Hi,
I trained 32 features with sparse filtering for the MNIST data set. My idea was to use the weights to initialize the first convolutional layer for my deep network which is based on the deep MNIST tutorial from Tensorflow.
My problem is, that the pretrained networks starts slightly worse and ends slightly worse (98,7% vs 99,35%) than initializing with random values like in the tutorial.
The pretrained features looked promising in my opinion. See the attached file.

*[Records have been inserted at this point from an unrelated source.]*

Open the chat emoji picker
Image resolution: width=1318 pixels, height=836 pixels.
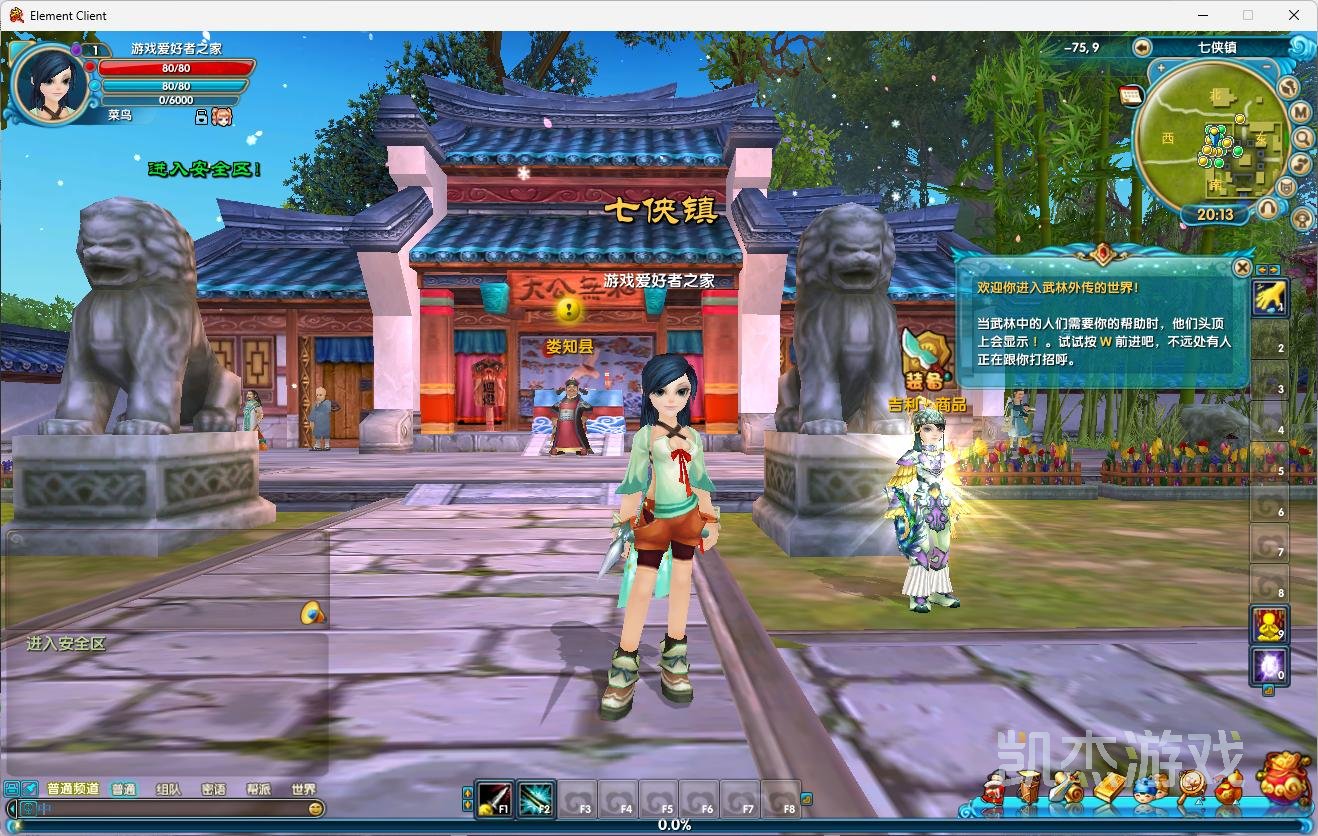tap(316, 808)
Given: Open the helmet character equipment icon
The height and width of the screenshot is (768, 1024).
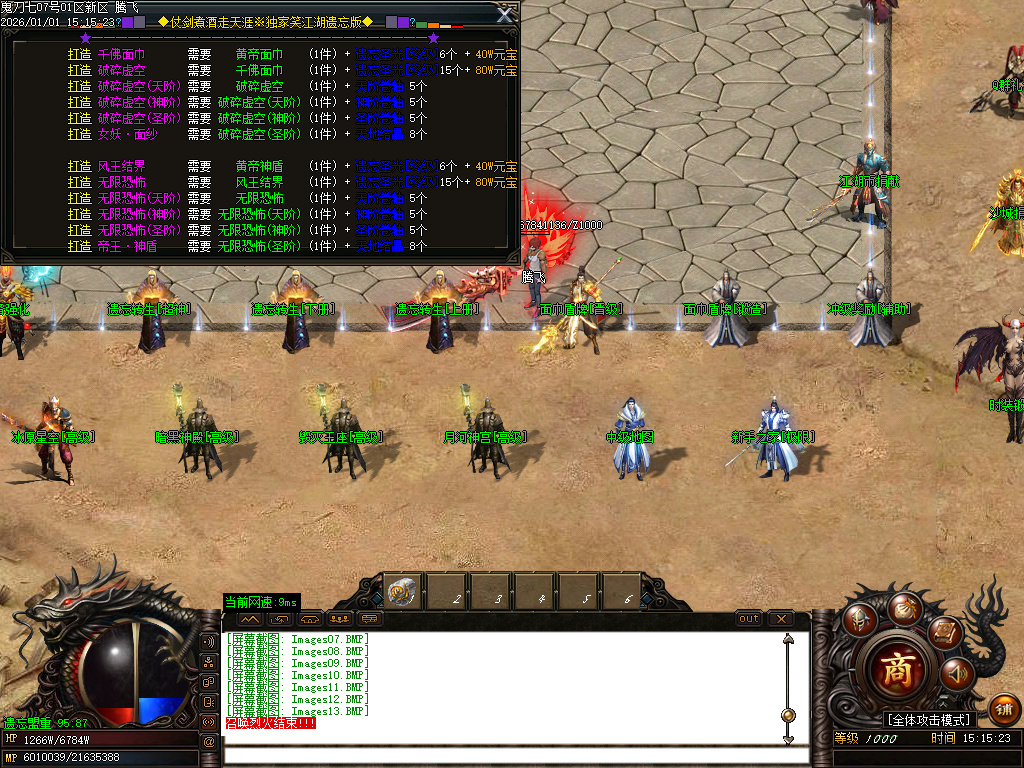Looking at the screenshot, I should (x=859, y=620).
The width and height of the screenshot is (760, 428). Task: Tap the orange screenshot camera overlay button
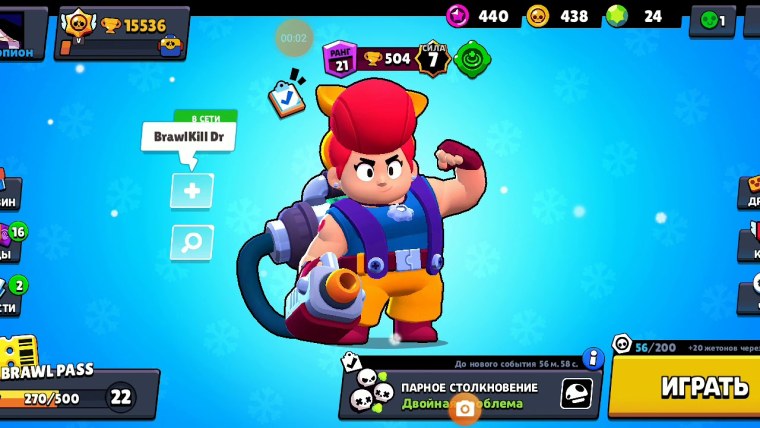pos(463,407)
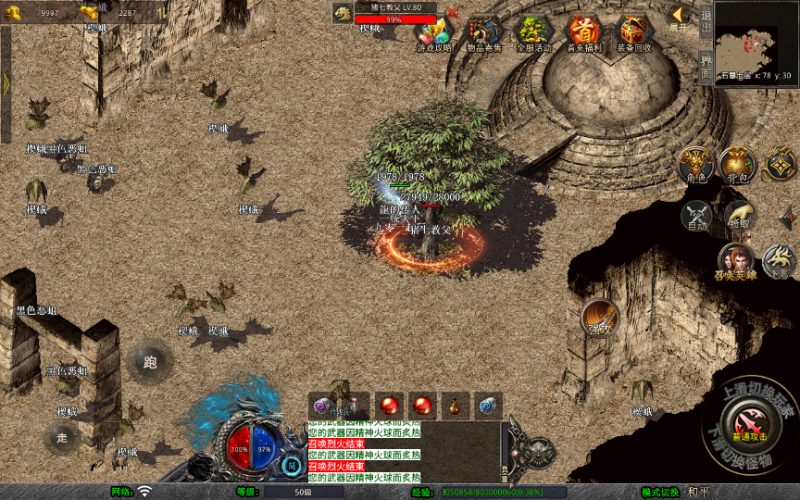This screenshot has width=800, height=500.
Task: Hit the 普通攻击 normal attack button
Action: click(x=748, y=422)
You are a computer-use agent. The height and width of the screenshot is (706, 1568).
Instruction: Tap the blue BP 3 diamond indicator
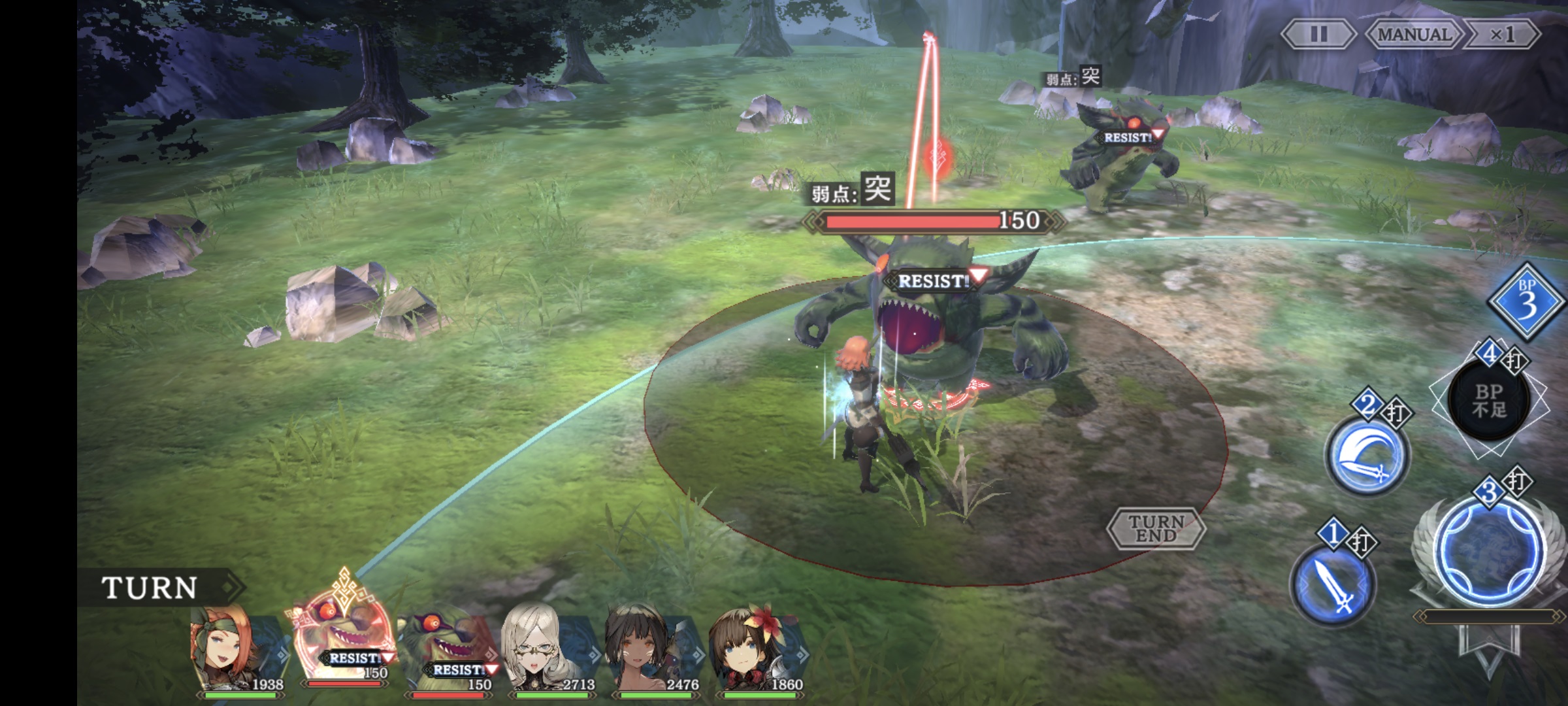coord(1526,302)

My question is, if I have errors in my code. The features have been saved with numpy:
np.save("weights", weights)
with a shape of (32, 25) which represents 32 features with a dimension of 5 * 5.
The problem is, that the weights of Tensorflow expect a shape of (5, 5, 1, 32).
So, this is how I initialize the first layer with the weights:
def get_pre_trained_weights():
pre_trained_weights = np.load('weights.npy')
pre_trained_weights = pre_trained_weights.astype(np.float32)
reshape_weights = np.ones((5, 5, 1, 32), dtype=np.float32)
for row in range(32):
reshape_weights[:, :, 0, row] = pre_trained_weights[row, :].reshape(5, 5)
return reshape_weights
def conv2d(x, W):
return tf.nn.conv2d(x, W, strides=[1, 1, 1, 1], padding='SAME')
pre_trained_weights = get_pre_trained_weights()
W_conv1 = tf.Variable(pre_trained_weights)
b_conv1 = bias_variable([32])
h_conv1 = tf.nn.relu(conv2d(x_image, W_conv1) + b_conv1)
Any ideas why I am not only better than random initialization but also slightly worse?